ZELIG (1983) - Woody Allen didn't mention much about ZELIG in his autobiography, because once the subject of Mia Farrow occurred, their personal life overpowered observations about his movie career. Returning to his idea about a faux documentary like TAKE THE MONEY AND RUN, Allen consulted with many technicians on how to do an authentic looking faux documentary including 1920s America as well as 1930s Germany. Mia Farrow was perfect as the younger version of the character she shared with Ellen Garrison, while her sister Stephanie Farrow played the younger version of the character she shared with Elizabeth Rothschild. The impressive technical achievement of integrating Woody Allen into vintage newsreels and recreations lost some of its novelty about halfway through the film, but then plot developments reinvigorated the film and brought it to a satisfying conclusion. After MIDSUMMER marked the first Woody Allen film to not mention masturbation, the subject was brought up again here, in one of the few scenes during which we actually hear Allen's voice. Flavoring the faux documentary were more contemporary comments by Susan Sontag, Irving Howe, Saul Bellow, Bricktop, Dr. Bruno Bettelheim and Professor John Morton Blum. Aside from Farrow, the only cast member who appeared in a previous Allen film was John Doumanian.

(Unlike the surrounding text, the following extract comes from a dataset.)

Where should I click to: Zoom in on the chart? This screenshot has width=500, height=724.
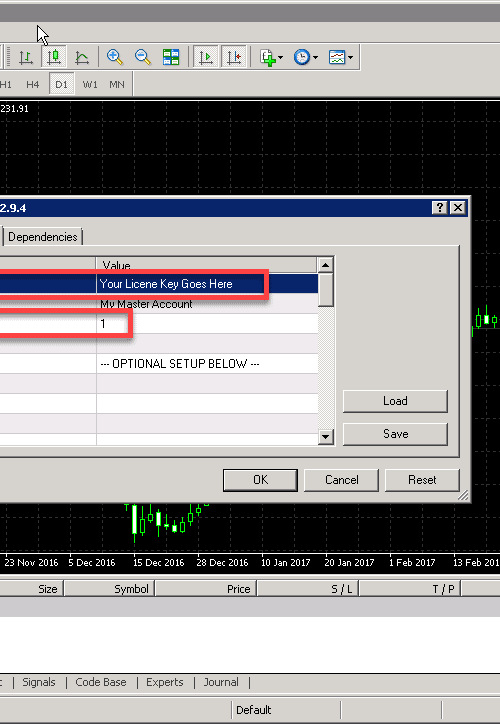(x=114, y=57)
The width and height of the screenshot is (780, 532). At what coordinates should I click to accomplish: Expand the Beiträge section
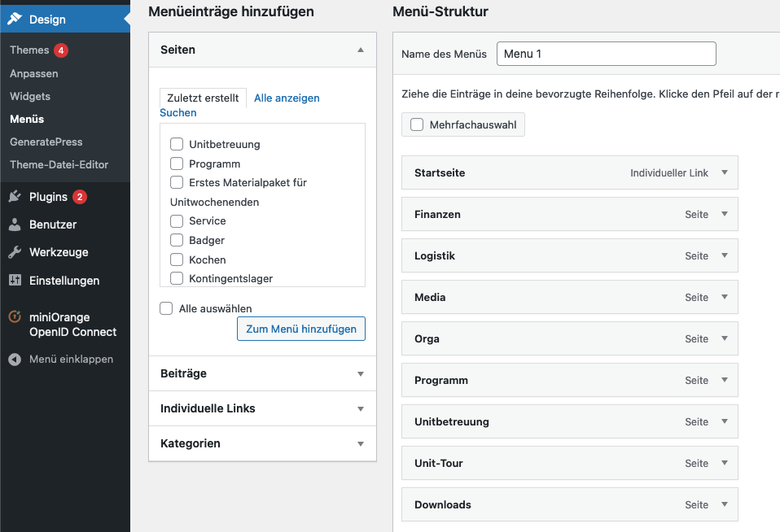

BROADWAY DANNY ROSE (1984) - Charles H. Joffe and Jack Rollins were Woody Allen's personal managers since 1957, so I'm certain this loving tribute to personal managers was partly inspired by them. But Joffe and Rollins were big time managers. BROADWAY DANNY ROSE was about a small time manager, and his story was told by a group of comics having lunch at the Carnegie Deli - Sandy Baron, Corbett Monica, Jackie Gayle, Morty Gunty, Will Jordan, Jack Rollins and Howard Storm. When singer Nick Apollo Forte got the opportunity to perform infront of Milton Berle and possibly get on a TV special, Allen was assigned to get Forte's girlfriend, Mia Farrow, to the show. Unfortunately, mobster Edwin Bordo thinks that Allen was Farrow's new boyfriend and brothers Paul Greco (of THE WARRIORS) and Frank Renzulli set out to kill him. Mia Farrow gave a tremendous performance, unlike anything she previously had done. While few of the performers who previously worked with Allen were in this film, many real showbiz types popped up playing themselves, including Joe Franklin, Howard Cosell (from BANANAS), John Doumanian (from ANNIE HALL) as well as Sammy Davis Jr. and Ricky Schroder captured on a float in the Macy's Thanksgiving Day parade. Danny Aiello (from THE FRONT) made an appearance. Again with photography by Gordon Willis, BROADWAY DANNY ROSE included a replay of Allen running on a New York City sidewalk to a much different result from MANHATTAN. though to a similar emotional effect. While not a faux documentary like ZELIG, DANNY ROSE was another Allen film featuring narrated storytelling. Production designer Mel Bourne began working with Allen on INTERIORS in 1978. DANNY ROSE was their last collaboration.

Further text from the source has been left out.